While online learning has fallen into the category of ‘necessary evil’ for many teachers and students, one school in Hope sees it differently.
Two Rivers Education Centre (TREC) jumped in with both feet last September with Fraser Cascade Open Learning (FCOL), knowing that while it doesn’t work for some kids, others will thrive.
“It resonates most with kids who are self-driven, and don’t require anyone outside of themselves to motivate them,” said TREC principal Margaret Smiley. “The kids that glom onto online learning have excellent work ethic, because you have to be quite disciplined and devote a certain amount of time to it daily.
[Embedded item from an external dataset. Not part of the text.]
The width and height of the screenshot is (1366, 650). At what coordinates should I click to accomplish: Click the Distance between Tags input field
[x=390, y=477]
“And we do see some kids like that.”
According to the FCOL website, online learning is offered to Grade 4-12 students in Fraser Cascade School District 78. Adult students who want to graduate or upgrade courses are welcome, as are students who are attending ‘brick and mortar’ schools but want to tackle additional Grade 10-12 courses online.
“There were about 12 kids on our books at the end of September, and we’re up to about 60 students now,” Smiley said. “We do have some cross-enrolling from Hope secondary and we have a few adults thrown into the mix as well. I find that very exciting because there are courses that are available online that are incredibly interesting for the kids.”
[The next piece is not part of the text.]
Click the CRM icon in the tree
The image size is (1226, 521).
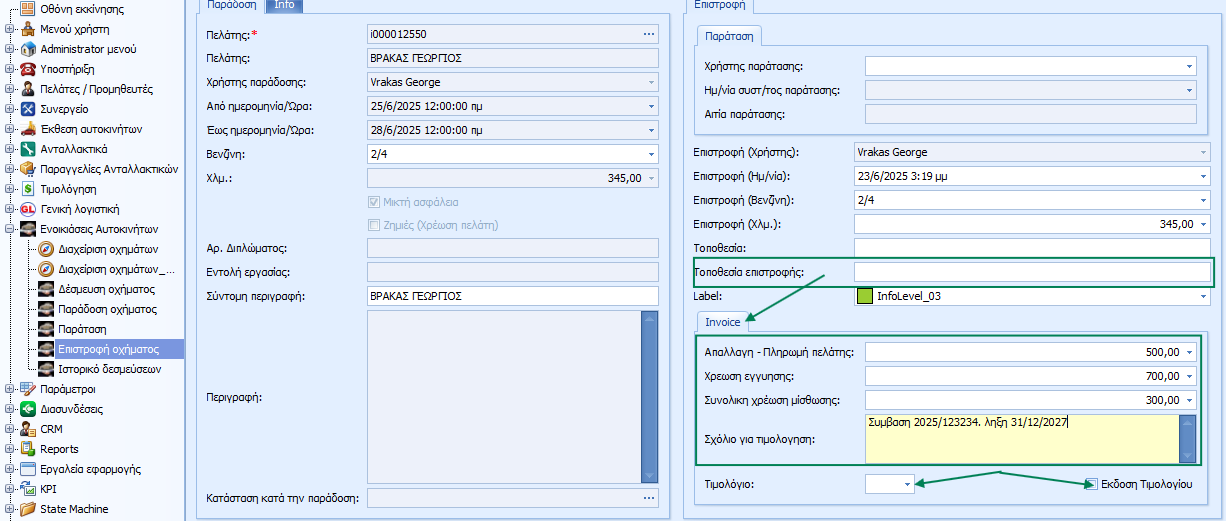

TREC recently got approval for Video Game Development 11 (see related story), curriculum that is offered through the Western Canadian Learning Network (WCLN).
Smiley said there is a course on forensics that they may pursue next.
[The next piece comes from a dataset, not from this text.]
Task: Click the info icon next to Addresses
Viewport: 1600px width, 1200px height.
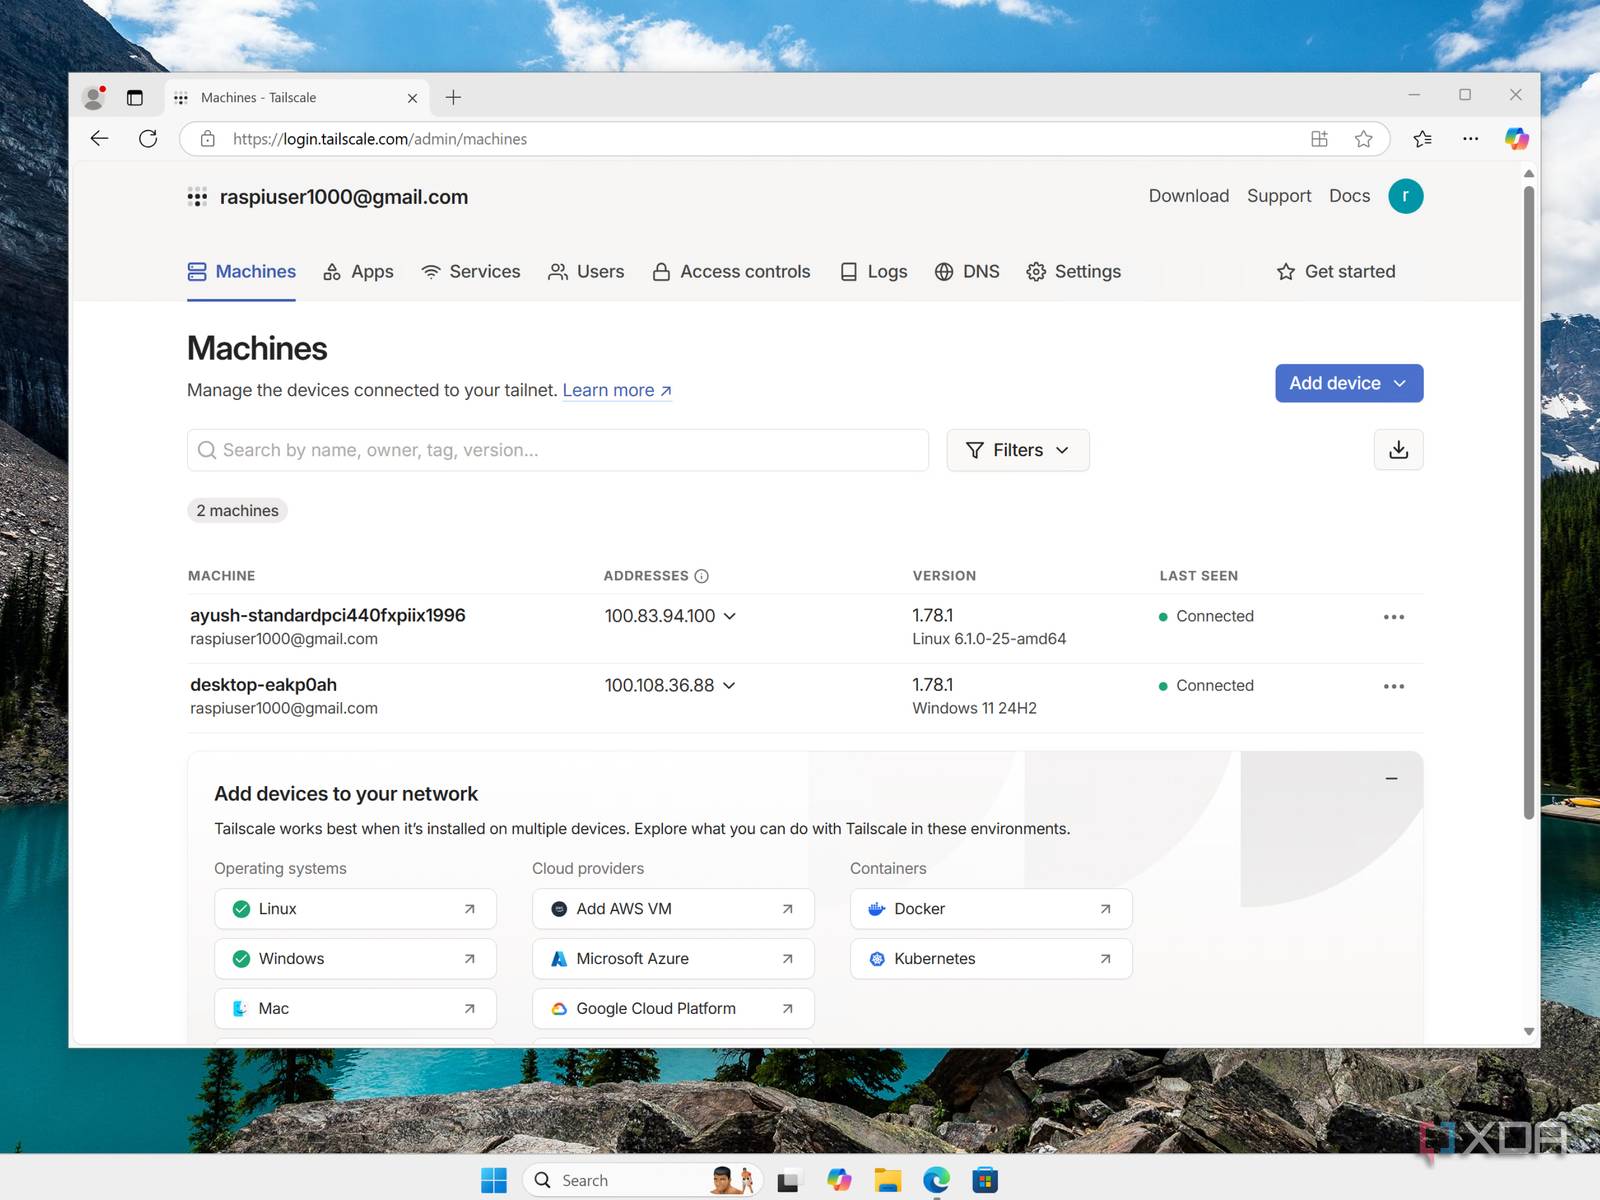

“I would eat that up, and I’m sure the kids would as well,” she said. “What’s interesting is we’re effectively building a second school with online offerings.”
Detractors of online learning point to a lack of face-to-face interaction, and Smiley admits that can be a problem.
But not an insurmountable one.
“Even when you’re working online, you do need some personal contact, someone to question you,” she said. “It is difficult to see how things are sticking, how wheels are turning, through an email. Our teachers are Zooming with each of their kids once a week, and once a week they’re also out in their communities, so students who wish to see them in the flesh can do so.
“Zoom has its place and at the moment it is very valuable. It’s not quite the same as being mug-to-mug, but it’s better than not.”
Big picture, the question is whether online learning will endure when it’s no longer a necessity. When COVID-19 (hopefully) draws its final breath and in-person learning is no longer cause for concern, will students still want to do this?
“I believe so,” Smiley said. “There are kids and adults who would never ever have experienced anything beyond in-person learning. They’ve been exposed to this, and for some personality types, they’ve found a way to learn that’s really comfortable for them.
“Online learning may not be used as much once the pandemic is over, but I don’t think it’s ever going to fade away.”